Twelve building lots fronting along the east side of West Bridge Street and the south side of Main Street, and two lots following the slope of the hill on the east of West Bridge Street were sold between 1846 and 1850 as the first residential expansion into this farmland.
On the west side of West Bridge Street the earliest division of the land was made for Blaise Lorrilard, who had a large estate planned that looked out over the pond and creek. After this, the lots remained large, with the one where the medical center is now being the home of Edmund McCarthy, William Russell’s business partner, and later H. Dwight Laflin of the powder mill family. The estate lot next to this was that of William McCollough, then owner of the lead mill. Between his and Lorrilard’s, just where the hill begins, was the home of William C. DeWitt the doctor in 1851 and Carroll Whitaker, the judge, in 1874.
Sharing this same hillside orientation as the West Bridge Street lots were the compact blocks of Allen and McDonald streets to the east. Their small-scaled single-family houses are excellent examples of pre-1850 style, materials and detailing. The positioning of these streets, as if aisles in an amphitheater, creates a certain visibility from the south side, where the first house was built. These homes are each a small stand-alone jewel.

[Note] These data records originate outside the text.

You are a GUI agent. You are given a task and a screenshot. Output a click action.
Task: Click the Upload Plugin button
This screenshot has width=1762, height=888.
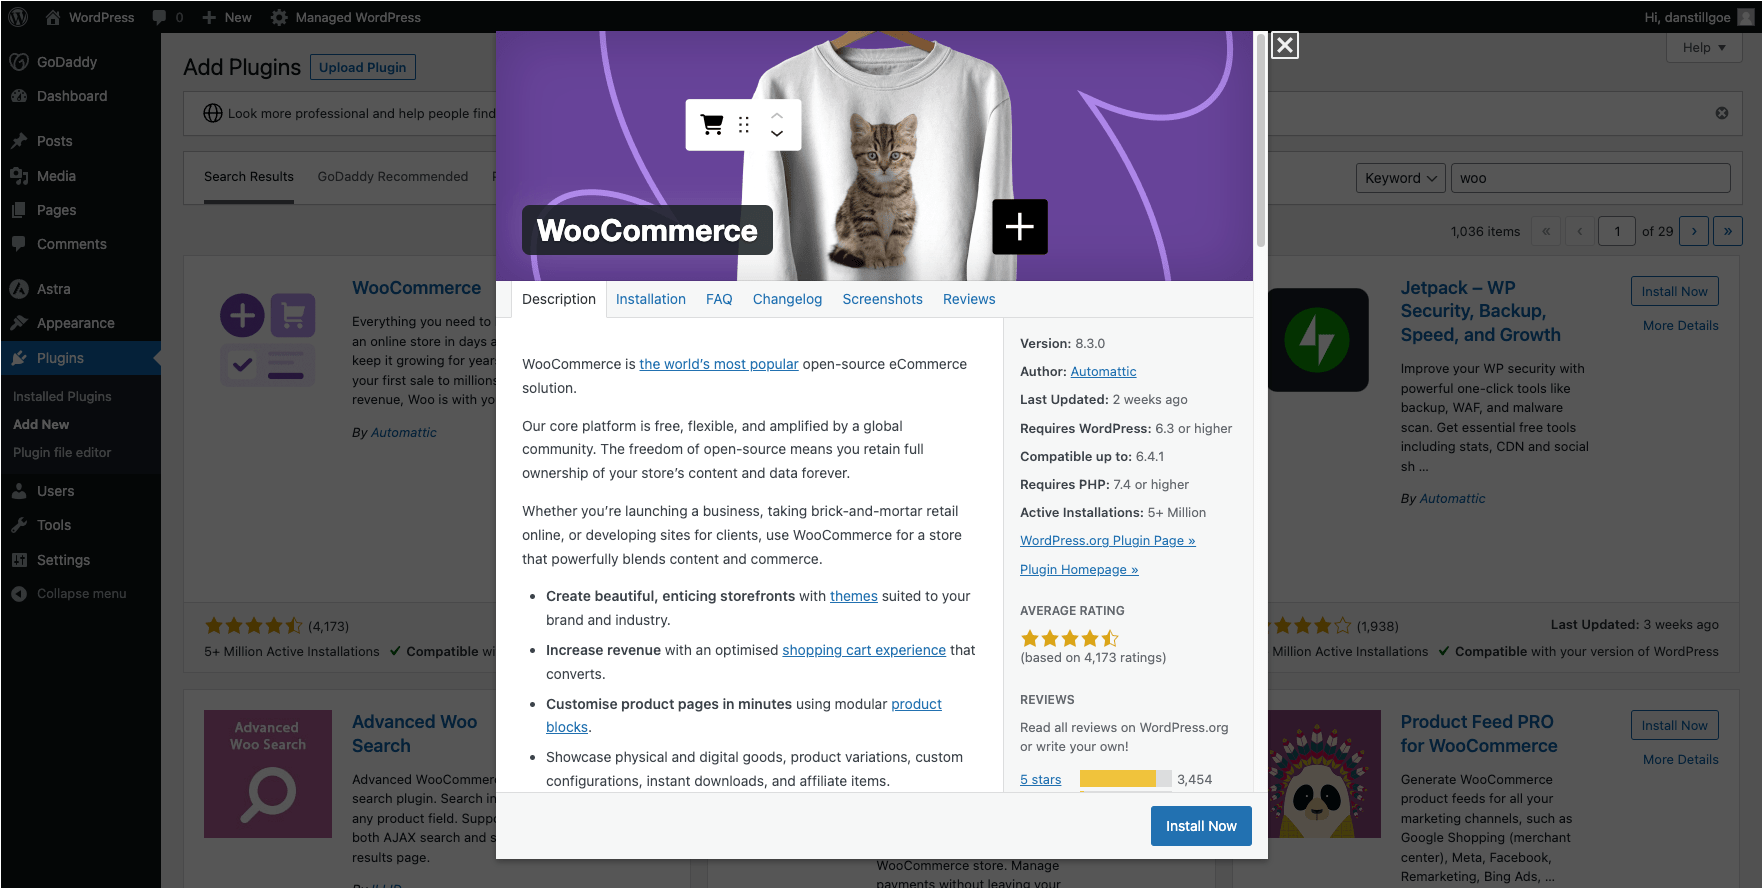(363, 67)
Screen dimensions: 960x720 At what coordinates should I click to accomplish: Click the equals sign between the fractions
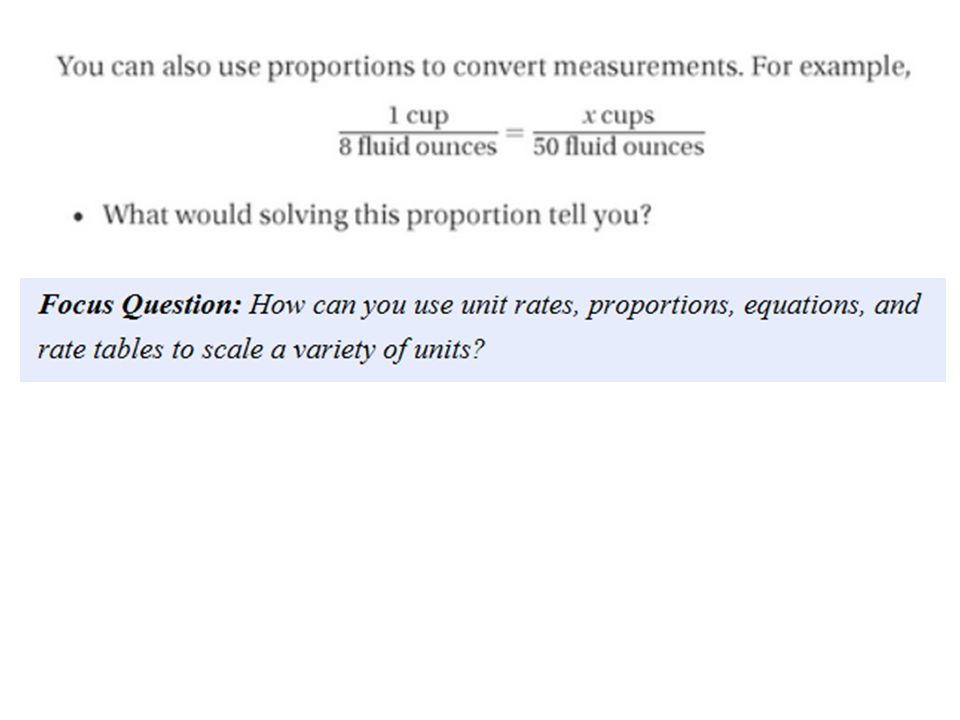[x=514, y=132]
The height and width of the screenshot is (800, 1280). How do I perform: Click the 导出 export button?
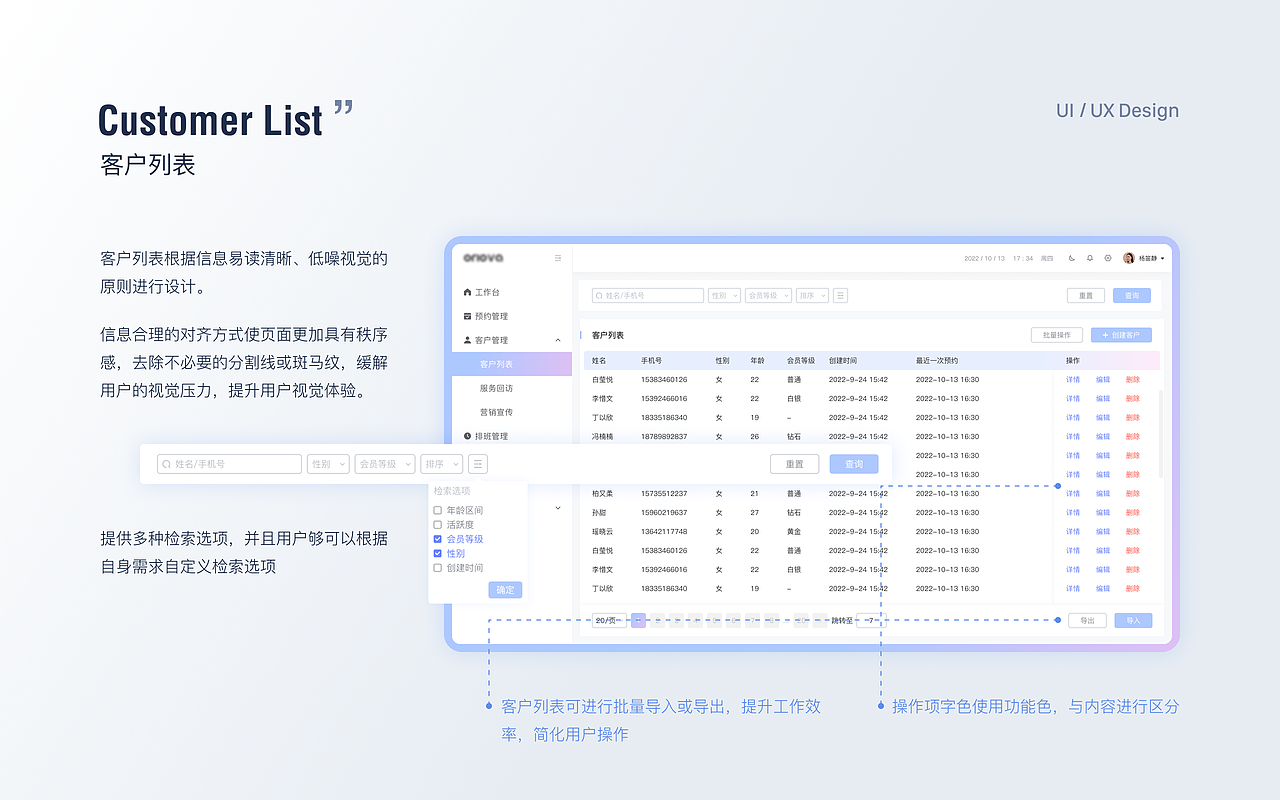[1087, 620]
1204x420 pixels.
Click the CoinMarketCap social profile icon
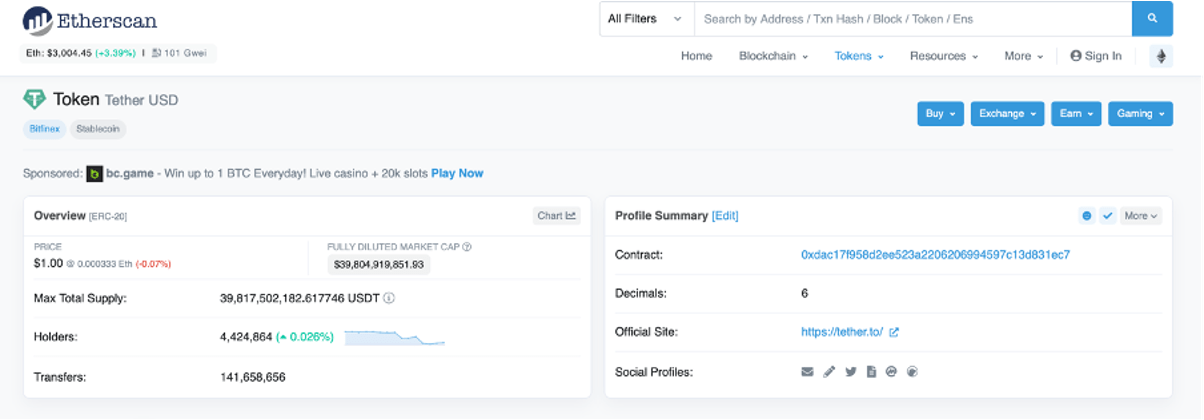pos(891,372)
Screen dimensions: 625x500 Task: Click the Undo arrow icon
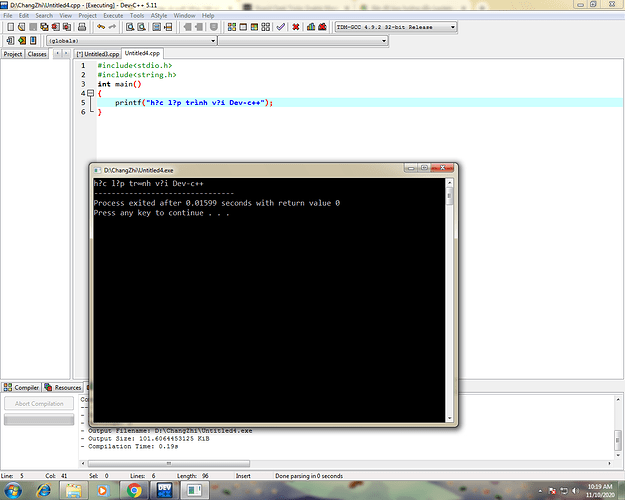[x=99, y=27]
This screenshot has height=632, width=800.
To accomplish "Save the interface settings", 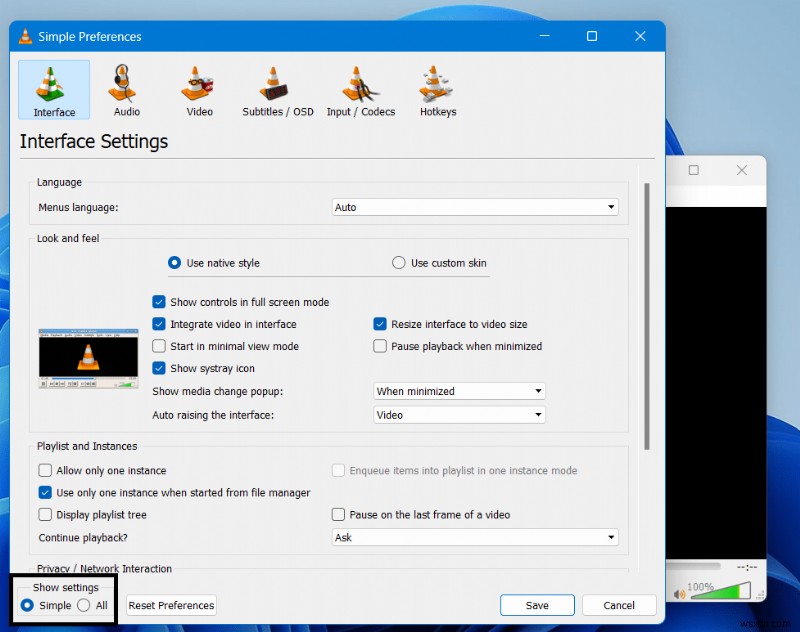I will pos(537,605).
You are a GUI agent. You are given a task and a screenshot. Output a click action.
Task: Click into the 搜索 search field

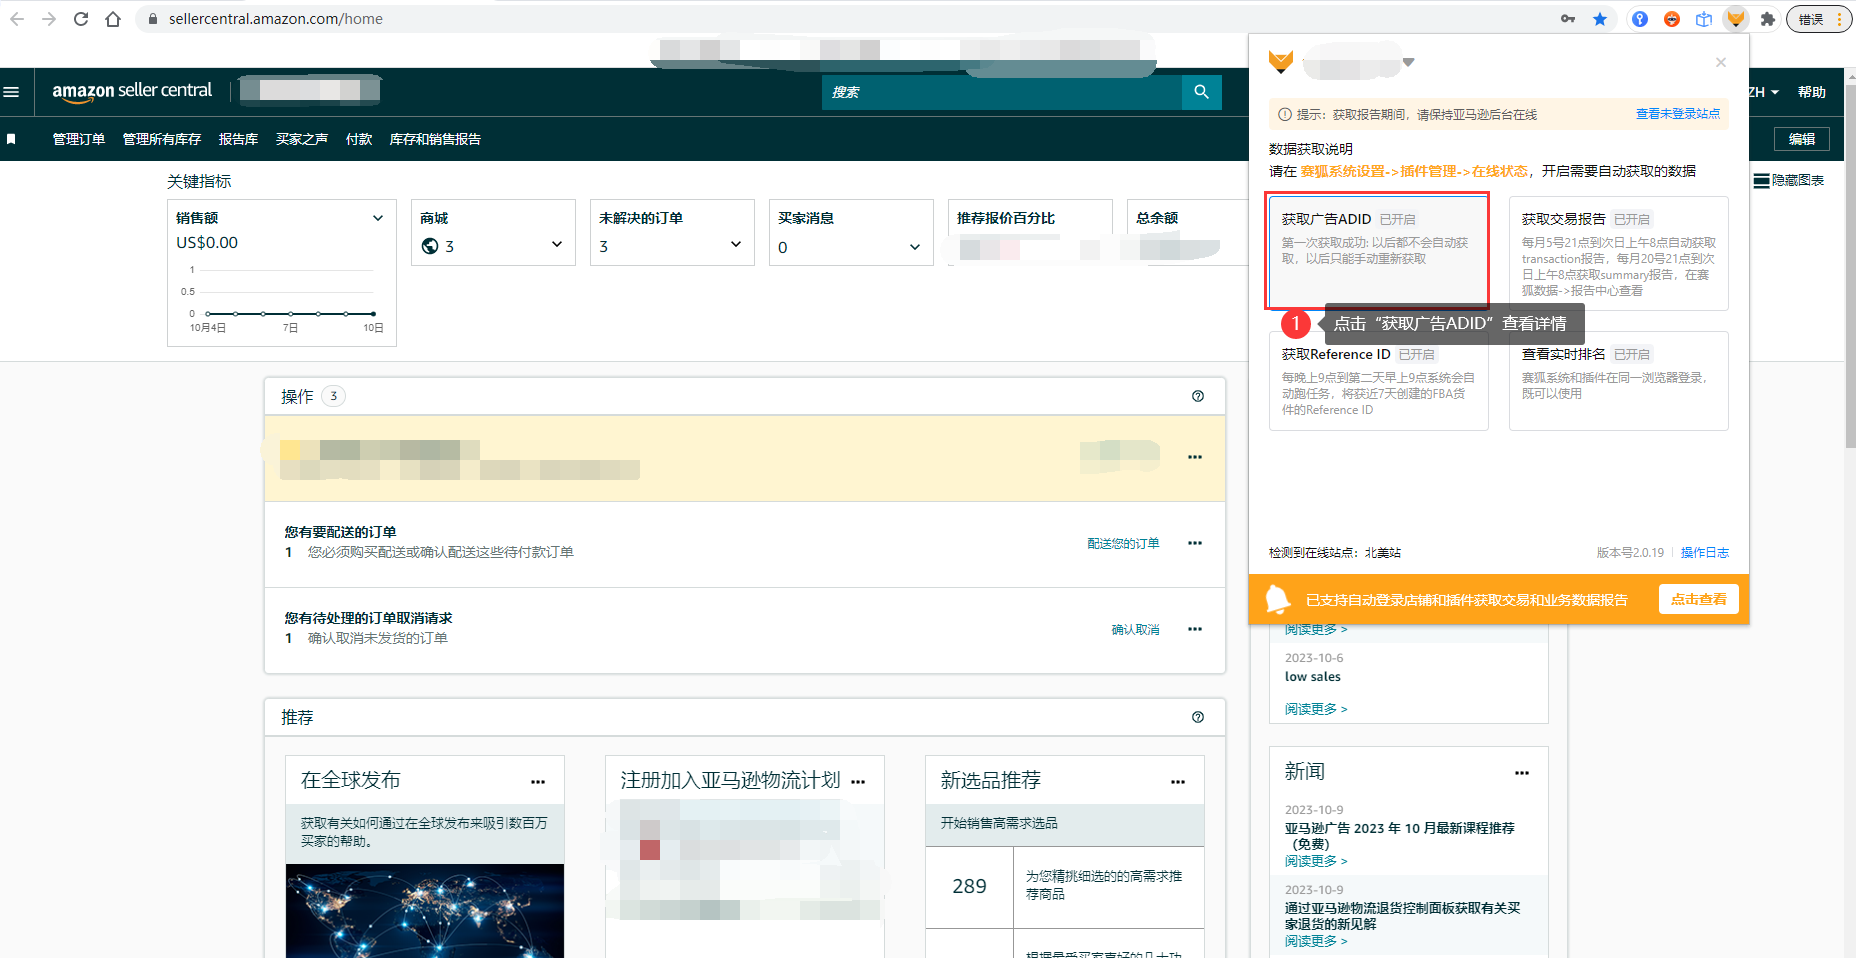1000,92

The views and closeness to nature this neighborhood offers is the flavor identified with the Clarkson Grounds. With the recent addition of the Diamond Inn, the scale of the setting this neighborhood held for nearly a century has once again returned to a familiar balance.
The final installment in this series of articles on streets will cover the entire south side from the waterfront up through the estates of the Barclay Heights.